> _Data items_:
--------------------------------------------------

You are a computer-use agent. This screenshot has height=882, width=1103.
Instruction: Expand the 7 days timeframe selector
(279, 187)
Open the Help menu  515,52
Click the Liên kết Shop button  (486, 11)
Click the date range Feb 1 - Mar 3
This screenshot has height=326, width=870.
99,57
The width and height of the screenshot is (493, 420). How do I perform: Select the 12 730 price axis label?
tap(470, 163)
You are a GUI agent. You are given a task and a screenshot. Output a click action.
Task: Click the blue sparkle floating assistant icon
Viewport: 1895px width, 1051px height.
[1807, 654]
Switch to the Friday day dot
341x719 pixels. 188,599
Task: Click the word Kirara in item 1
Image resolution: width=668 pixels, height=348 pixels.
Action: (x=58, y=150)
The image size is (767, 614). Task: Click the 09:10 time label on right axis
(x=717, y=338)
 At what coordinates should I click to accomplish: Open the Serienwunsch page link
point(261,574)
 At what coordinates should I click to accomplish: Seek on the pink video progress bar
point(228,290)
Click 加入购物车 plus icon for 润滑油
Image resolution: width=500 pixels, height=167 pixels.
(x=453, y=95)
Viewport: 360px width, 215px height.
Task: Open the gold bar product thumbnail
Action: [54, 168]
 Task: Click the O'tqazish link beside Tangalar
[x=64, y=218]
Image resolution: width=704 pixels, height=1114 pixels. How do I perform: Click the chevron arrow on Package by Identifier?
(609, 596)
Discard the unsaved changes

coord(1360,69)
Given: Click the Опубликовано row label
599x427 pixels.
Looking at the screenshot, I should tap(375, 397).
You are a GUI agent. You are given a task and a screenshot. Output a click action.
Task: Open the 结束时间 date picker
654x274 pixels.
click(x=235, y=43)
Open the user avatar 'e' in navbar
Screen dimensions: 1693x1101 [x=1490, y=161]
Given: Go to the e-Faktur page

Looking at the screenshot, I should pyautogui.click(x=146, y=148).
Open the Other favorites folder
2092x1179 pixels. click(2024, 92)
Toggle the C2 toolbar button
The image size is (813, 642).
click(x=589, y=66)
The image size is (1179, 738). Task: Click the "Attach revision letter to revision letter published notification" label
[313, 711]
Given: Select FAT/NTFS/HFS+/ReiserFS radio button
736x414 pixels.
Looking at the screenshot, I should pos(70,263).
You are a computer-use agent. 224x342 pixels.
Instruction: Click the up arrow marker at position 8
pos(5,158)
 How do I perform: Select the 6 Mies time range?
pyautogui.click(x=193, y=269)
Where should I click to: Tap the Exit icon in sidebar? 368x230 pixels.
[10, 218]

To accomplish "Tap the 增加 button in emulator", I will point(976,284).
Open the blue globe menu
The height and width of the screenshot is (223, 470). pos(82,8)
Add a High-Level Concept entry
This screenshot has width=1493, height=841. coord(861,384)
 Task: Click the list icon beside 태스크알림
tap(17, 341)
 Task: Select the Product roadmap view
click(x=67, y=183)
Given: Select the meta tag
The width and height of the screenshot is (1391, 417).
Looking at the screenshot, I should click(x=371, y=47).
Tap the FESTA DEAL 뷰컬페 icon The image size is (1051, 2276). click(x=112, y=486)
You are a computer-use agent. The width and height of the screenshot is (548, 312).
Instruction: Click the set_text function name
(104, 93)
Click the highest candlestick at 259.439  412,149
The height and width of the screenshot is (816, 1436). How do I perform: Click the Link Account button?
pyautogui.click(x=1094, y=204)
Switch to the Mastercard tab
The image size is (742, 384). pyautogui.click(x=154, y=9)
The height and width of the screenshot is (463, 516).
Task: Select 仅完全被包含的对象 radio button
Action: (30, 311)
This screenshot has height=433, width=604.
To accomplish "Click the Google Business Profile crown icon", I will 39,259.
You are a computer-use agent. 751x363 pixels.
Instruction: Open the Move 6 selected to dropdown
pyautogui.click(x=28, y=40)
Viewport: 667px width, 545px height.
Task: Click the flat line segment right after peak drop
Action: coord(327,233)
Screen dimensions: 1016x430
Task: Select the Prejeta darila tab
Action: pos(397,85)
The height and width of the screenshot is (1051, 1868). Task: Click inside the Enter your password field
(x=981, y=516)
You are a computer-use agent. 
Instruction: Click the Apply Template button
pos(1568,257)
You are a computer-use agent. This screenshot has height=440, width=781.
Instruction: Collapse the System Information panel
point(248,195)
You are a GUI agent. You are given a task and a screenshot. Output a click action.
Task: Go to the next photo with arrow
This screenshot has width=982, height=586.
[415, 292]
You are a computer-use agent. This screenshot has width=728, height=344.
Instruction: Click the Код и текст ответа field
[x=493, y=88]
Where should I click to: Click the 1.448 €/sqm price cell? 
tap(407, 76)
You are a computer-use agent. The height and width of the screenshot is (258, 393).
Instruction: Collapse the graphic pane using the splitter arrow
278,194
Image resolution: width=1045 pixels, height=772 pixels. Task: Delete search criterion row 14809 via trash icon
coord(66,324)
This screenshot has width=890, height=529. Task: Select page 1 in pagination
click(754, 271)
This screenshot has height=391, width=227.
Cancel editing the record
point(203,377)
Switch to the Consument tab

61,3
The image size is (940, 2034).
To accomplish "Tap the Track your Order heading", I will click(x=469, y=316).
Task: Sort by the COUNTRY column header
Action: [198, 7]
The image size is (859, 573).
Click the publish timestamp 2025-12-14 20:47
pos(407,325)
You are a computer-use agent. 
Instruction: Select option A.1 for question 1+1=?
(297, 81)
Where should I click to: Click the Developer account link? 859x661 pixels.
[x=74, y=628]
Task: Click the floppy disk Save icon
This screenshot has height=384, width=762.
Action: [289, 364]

--------------------------------------------------

Rewrite the lines starting at the one containing "At what coordinates should I click to accomplish: Seek" and ending at the one containing "Action: [54, 168]", with "pink" replaced by "red" and nothing else changed.

> _Correct answer_:
 At what coordinates should I click to accomplish: Seek on the red video progress bar
point(228,290)
Click 加入购物车 plus icon for 润滑油
Image resolution: width=500 pixels, height=167 pixels.
(x=453, y=95)
Viewport: 360px width, 215px height.
Task: Open the gold bar product thumbnail
Action: [54, 168]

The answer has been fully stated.